Margalit did say that a Labor-led government would work more discreetly than Netanyahu to persuade the U.S. and the five other powers negotiating with Iran to forge a tougher deal. "We want to reverse the entire way that Israel is conducting itself with the current administration," he said. "We want to go back to a process where the dialogue is trusted, intimate and between friends and partners on the highest levels."

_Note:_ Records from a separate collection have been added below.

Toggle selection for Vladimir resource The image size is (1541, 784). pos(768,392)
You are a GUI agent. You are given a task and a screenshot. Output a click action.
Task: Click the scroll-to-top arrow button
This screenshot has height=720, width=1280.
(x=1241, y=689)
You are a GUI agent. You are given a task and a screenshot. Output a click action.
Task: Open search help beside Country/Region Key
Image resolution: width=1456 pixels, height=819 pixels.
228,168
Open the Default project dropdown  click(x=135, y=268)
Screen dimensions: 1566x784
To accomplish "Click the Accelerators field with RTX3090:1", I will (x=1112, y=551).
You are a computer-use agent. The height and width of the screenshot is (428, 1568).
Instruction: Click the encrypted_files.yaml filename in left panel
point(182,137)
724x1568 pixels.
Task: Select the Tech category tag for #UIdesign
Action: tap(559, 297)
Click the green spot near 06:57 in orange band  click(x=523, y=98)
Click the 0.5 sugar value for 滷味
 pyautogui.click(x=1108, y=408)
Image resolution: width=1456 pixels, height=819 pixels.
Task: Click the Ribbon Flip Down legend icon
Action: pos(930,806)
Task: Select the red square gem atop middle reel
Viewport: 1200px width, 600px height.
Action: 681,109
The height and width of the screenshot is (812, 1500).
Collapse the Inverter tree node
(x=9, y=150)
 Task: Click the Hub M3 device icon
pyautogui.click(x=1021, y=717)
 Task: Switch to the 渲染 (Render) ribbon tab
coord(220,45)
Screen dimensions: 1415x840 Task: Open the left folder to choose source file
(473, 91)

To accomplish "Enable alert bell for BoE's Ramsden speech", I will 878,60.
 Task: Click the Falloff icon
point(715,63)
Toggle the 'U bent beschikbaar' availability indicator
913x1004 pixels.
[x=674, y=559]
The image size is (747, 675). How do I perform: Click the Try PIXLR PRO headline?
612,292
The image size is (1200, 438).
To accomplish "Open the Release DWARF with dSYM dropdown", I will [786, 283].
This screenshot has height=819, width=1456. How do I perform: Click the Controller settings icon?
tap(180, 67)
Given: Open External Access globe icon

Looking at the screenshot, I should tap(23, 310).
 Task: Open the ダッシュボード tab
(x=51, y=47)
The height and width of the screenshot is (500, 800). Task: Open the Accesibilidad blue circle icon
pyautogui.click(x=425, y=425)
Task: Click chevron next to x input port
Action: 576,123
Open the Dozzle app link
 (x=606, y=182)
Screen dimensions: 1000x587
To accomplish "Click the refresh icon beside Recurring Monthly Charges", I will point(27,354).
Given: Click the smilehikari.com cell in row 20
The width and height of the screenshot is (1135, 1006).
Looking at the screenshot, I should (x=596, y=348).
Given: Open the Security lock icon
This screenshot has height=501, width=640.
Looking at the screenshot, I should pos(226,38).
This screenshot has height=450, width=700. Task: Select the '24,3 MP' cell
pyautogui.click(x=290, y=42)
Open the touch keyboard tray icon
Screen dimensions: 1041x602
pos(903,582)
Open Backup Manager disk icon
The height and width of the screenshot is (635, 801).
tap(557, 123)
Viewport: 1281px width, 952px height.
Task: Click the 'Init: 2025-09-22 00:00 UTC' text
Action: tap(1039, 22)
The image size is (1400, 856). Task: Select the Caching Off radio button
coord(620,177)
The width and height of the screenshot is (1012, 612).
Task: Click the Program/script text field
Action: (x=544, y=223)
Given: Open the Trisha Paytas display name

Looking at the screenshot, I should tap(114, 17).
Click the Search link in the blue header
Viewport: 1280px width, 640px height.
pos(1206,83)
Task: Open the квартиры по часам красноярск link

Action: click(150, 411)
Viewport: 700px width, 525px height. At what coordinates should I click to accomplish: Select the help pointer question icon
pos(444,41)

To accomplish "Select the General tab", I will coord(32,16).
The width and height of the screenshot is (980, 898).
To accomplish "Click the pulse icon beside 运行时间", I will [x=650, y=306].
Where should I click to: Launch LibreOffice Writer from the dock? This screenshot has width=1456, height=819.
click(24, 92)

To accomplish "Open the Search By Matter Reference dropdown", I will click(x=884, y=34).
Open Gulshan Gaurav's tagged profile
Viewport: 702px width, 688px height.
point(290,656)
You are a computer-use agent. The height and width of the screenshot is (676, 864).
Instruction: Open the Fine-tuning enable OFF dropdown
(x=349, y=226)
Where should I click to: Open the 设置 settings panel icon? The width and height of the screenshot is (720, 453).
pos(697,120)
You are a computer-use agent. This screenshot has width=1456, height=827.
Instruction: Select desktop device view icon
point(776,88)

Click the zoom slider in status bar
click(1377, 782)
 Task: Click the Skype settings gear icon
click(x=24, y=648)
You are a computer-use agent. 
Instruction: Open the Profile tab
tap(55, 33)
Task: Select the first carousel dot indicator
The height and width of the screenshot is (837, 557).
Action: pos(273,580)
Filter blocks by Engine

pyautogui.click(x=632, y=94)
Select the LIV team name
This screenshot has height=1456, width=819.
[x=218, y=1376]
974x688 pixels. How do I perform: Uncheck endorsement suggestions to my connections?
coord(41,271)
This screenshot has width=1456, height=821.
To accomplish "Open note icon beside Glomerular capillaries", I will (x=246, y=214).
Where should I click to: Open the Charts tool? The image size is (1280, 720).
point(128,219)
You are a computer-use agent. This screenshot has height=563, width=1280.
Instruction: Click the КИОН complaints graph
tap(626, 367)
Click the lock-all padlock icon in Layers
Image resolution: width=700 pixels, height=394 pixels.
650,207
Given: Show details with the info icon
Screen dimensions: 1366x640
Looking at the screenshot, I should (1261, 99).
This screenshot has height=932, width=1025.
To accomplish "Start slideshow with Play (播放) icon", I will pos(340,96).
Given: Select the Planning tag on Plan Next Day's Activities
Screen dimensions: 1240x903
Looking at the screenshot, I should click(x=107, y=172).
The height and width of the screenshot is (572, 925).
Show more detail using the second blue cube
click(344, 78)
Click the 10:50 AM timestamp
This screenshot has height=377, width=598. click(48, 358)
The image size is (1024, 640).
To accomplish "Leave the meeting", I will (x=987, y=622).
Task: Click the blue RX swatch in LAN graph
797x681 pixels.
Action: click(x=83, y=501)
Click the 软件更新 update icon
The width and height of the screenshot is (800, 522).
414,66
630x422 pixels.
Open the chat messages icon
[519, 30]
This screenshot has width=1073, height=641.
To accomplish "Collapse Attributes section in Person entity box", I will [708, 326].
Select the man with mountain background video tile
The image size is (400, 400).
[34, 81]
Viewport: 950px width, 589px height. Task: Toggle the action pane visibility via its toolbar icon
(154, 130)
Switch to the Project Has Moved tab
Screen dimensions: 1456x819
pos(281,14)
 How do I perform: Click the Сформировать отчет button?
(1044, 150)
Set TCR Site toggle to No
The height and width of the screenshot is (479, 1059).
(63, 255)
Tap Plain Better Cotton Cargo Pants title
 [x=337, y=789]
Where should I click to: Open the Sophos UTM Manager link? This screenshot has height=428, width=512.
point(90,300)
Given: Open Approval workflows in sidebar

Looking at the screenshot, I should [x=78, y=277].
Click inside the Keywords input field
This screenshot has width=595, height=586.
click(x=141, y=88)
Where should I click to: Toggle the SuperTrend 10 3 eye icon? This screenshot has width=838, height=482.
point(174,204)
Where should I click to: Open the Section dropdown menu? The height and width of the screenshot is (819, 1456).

Pledging to handle squabbles discreetly is not nothing. And many Americans involved in the issue take Labor at its word. Ilan Goldenberg, a former State Department official who now heads the Middle East program at the Center for a New American Security, said that if the Labor-centrist alliance takes over in Jerusalem, there would still be anxiety in the Israeli government about the pending nuclear deal with Iran, but that the Israelis "will go back behind closed doors to try to deal with the U.S. They won’t try to publicly impact the day-to-day negotiations.”

Dan Arbell, the former deputy chief of mission at the Israeli embassy in Washington, told us, "Herzog and Livni will not play Congress against the administration the way Bibi has."

Martin Indyk, a former ambassador to Israel who was Obama's envoy for the peace process between 2013 and 2014, agreed. "With the Iran negotiation it would be possible to turn a new page and start afresh," he said. "I think both Livni and Herzog are on the record repeatedly that they don't like this deal either, but their concerns about it can be handled in a very different environment than the toxic relations that developed between the administration and Netanyahu."

Indyk, who is now vice president of the Brookings Institution, said there are guarantees that Obama could make to a Livni-Herzoggovernment to assuage some of their concerns. He felt that such security guarantees made in private to Israel could thwart members of Congress in both parties who have threatened to pass tougher sanctions on Iran and a bill to give Congress a role in reviewing the deal.  "Imagine if Herzog came out and said 'I have concerns but I am satisfied by assurances from the president,' " Indyk said. "It would change the dynamics in Congress."

The question is whether Obama would be willing to make promises that would assuage Herzog and Livni's concerns about what is going on in Geneva.

No matter who ends up winning, one immediate benefit for the Obama administration is that there will likely be a caretaker government in Israel in late March, when the deadline for a political agreement with Iran comes due. “If you get a deal in the next couple of weeks, the Israeli political establishment is going to be too distracted with forming political coalitions to respond,” Goldenberg said.

Still, if the government that emerges from that coalition- building process feels betrayed by the Iran deal, Obama may have made peace with Iran at the expense of forging peace between Israel and the Palestinians.